* _Problem to work on_
Express the data from the line containing "You are a computer-use agent. Image resolution: width=700" through the line containing "Click the 12531" as a CSV with the columns instruction and action, one row per instruction paired with its answer. Quote every field and replace any line breaks inside a field with spaces.

* _Dataset rows_
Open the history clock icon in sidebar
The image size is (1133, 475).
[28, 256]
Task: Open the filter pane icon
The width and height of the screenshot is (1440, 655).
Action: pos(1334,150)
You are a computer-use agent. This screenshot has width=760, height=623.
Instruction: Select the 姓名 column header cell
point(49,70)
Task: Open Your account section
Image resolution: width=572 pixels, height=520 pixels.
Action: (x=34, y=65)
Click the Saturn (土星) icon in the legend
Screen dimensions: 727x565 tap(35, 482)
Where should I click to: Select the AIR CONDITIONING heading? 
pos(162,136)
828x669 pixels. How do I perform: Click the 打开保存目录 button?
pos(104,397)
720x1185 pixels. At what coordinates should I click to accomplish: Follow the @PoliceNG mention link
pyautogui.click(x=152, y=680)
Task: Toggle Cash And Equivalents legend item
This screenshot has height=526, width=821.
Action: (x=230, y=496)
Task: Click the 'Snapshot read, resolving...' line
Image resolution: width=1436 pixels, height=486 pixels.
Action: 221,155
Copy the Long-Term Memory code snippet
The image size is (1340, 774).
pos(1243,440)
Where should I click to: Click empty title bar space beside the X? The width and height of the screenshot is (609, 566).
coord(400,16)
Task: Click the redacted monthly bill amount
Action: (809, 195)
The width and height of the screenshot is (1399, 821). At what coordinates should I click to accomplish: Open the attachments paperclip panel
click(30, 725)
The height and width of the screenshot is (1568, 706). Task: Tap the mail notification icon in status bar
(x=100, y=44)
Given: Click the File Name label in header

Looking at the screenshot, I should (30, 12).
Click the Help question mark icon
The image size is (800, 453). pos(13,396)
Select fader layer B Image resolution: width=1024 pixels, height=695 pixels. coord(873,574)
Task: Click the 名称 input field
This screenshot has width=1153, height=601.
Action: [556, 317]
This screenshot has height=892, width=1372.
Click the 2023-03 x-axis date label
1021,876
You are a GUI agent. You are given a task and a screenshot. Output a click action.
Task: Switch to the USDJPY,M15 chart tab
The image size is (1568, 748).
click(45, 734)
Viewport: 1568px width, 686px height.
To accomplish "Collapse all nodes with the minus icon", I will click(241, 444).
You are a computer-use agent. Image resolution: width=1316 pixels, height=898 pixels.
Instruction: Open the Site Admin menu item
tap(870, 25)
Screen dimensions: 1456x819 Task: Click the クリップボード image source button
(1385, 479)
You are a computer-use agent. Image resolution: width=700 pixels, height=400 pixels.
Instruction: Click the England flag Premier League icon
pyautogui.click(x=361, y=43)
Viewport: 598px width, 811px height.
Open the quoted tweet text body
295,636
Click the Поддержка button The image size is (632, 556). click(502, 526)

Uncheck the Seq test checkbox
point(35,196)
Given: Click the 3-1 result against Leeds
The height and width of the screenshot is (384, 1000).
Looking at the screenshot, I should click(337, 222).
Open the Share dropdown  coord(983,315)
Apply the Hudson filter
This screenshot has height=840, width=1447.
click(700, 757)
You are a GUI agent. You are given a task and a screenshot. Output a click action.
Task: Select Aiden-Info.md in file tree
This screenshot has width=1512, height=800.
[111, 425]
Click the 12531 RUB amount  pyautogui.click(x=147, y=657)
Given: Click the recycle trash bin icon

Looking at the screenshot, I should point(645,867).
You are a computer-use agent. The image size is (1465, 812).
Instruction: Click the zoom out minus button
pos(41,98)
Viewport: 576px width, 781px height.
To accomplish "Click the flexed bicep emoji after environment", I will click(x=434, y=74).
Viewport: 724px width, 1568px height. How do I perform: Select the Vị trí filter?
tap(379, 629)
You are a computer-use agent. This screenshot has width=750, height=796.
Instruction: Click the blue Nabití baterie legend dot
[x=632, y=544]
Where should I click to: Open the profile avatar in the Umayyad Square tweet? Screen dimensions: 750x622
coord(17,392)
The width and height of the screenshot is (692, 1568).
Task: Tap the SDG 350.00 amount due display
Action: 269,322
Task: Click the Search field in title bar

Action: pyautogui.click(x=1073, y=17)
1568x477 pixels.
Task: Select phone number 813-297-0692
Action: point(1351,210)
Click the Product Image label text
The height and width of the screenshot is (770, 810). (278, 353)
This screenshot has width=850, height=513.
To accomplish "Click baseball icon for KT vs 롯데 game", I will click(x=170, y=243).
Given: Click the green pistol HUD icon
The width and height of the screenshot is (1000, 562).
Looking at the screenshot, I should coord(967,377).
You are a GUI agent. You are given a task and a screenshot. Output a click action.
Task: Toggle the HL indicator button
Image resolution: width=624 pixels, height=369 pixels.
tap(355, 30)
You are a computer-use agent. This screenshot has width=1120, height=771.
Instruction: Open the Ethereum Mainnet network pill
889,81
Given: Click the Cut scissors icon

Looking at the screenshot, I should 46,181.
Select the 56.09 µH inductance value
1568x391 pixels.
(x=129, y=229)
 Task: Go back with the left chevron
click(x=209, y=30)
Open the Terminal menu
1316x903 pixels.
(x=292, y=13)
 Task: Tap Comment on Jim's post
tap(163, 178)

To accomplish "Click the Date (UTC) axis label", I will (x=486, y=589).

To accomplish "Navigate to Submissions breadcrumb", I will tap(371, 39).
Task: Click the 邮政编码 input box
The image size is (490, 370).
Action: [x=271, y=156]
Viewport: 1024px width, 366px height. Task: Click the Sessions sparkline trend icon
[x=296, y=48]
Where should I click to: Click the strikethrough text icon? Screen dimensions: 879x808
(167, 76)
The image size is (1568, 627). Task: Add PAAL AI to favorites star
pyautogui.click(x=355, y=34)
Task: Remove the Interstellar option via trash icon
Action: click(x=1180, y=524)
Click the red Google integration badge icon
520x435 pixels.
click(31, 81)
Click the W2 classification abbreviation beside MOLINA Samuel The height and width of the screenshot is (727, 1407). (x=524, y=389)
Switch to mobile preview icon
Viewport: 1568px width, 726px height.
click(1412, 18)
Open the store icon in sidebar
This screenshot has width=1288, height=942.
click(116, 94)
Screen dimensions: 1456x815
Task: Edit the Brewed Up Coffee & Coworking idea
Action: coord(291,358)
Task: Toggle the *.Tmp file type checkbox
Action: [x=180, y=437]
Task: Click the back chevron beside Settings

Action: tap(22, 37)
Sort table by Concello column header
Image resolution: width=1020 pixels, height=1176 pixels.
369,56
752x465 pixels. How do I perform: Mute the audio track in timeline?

* _Answer for the task_
instruction,action
"You are a computer-use agent. Image resolution: width=700 pixels, height=400 pixels. Instruction: Click the England flag Premier League icon","pyautogui.click(x=361, y=43)"
"Viewport: 598px width, 811px height. Open the quoted tweet text body","295,636"
"Click the Поддержка button The image size is (632, 556).","click(502, 526)"
"Uncheck the Seq test checkbox","point(35,196)"
"Given: Click the 3-1 result against Leeds The height and width of the screenshot is (384, 1000).","Looking at the screenshot, I should click(337, 222)."
"Open the Share dropdown","coord(983,315)"
"Apply the Hudson filter This screenshot has height=840, width=1447.","click(700, 757)"
"You are a GUI agent. You are given a task and a screenshot. Output a click action. Task: Select Aiden-Info.md in file tree This screenshot has width=1512, height=800.","[111, 425]"
"Click the 12531 RUB amount","pyautogui.click(x=147, y=657)"